**TEXT SEGMENT**.
---
'World's last' WWI veteran Florence Green dies aged 110
- 7 February 2012
- From the section Norfolk
A woman thought to be the world's last known surviving service member of World War I has died aged 110.
Florence Green, from King's Lynn, Norfolk, served as a mess steward at RAF bases in Marham and Narborough.
She died in her sleep on Saturday night at Briar House care home, King's Lynn. Mrs Green had been due to celebrate her 111th birthday on 19 February.
The world's last known combat veteran of World War I, Briton Claude Choules, died in Australia aged 110 in May 2011.
The last three World War I veterans living in the UK - Bill Stone, Henry Allingham and Harry Patch - all died in 2009.
Mrs Green leaves behind three children, four grandchildren and seven great grandchildren.
Her husband Walter - an army veteran who served in both world wars and a porter at King's Lynn station - died aged 82 in about 1975, one of her daughters said.
The 110-year-old had been at the care home since the end of November. She previously lived in King's Lynn with her daughter May, aged 90.
Mrs Green's other daughter June Evetts, 76, lives in Oundle, Northamptonshire, and her son Bob, 85, lives in Edinburgh.
Born in London before moving to Norfolk, Mrs Green was 17 years old when she joined the Women's Royal Air Force (WRAF) on 13 September 1918 - two months before the armistice.
She left on 18 July 1919.
In 2010 Mrs Green's story emerged after a researcher uncovered her records.
Mrs Evetts said: "She was just the most wonderful mother you could ask for. No-one had a bad word to say about her."
She said her mother had rarely talked about her work with the WRAF as she "didn't like to blow her own trumpet", but added she was "proud of her service and loved the people she worked with".
"I'm ever so proud of her. It's such an achievement to be that last person," Mrs Evetts said.
---
**MATERIAL PROVIDED**.
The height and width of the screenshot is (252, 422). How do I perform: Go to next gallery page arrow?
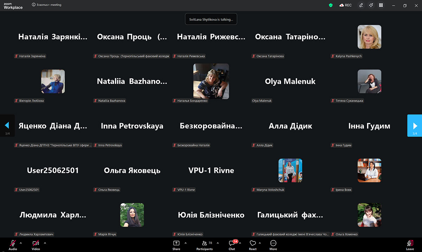pyautogui.click(x=415, y=126)
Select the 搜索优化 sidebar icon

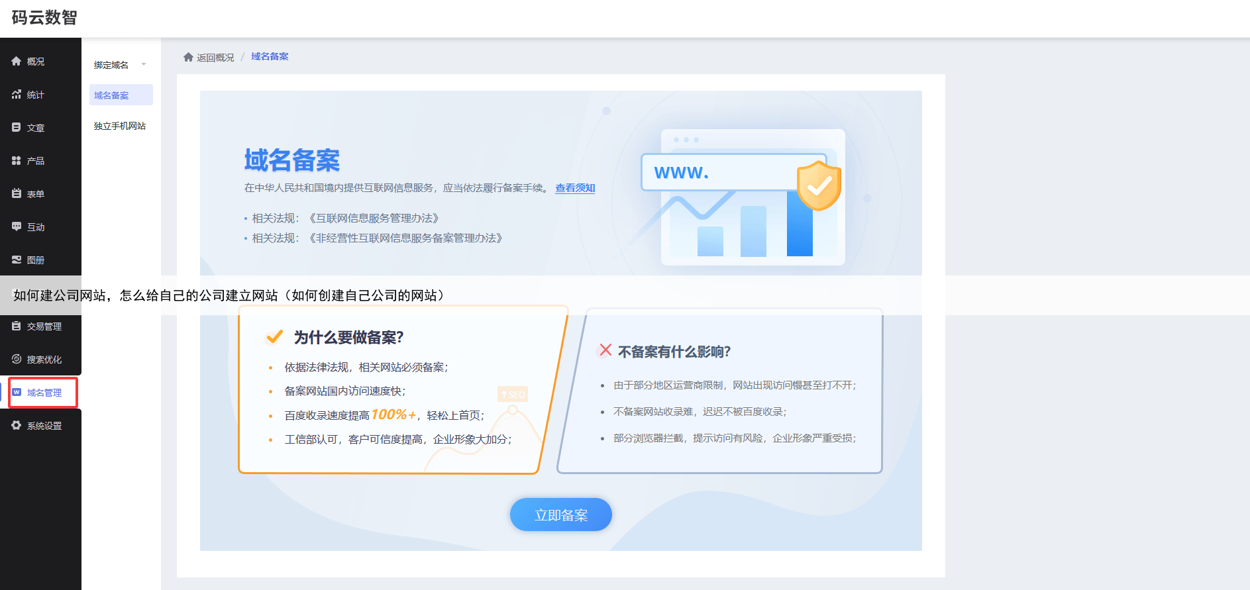(x=17, y=359)
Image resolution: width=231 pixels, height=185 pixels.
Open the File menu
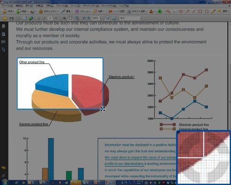click(x=7, y=6)
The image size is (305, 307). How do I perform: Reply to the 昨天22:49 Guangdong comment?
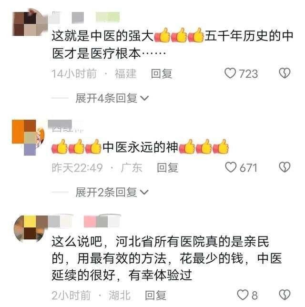(168, 168)
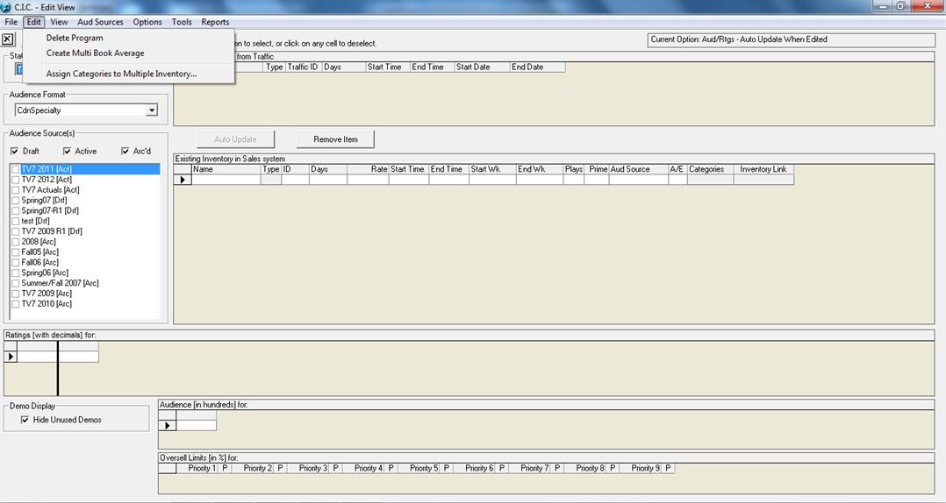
---
**PROBLEM**.
Write out the Florence Green article word for word, starting at "Her husband Walter" and ending at "her daughters said.".

**EXERCISE SOLUTION**.
Her husband Walter - an army veteran who served in both world wars and a porter at King's Lynn station - died aged 82 in about 1975, one of her daughters said.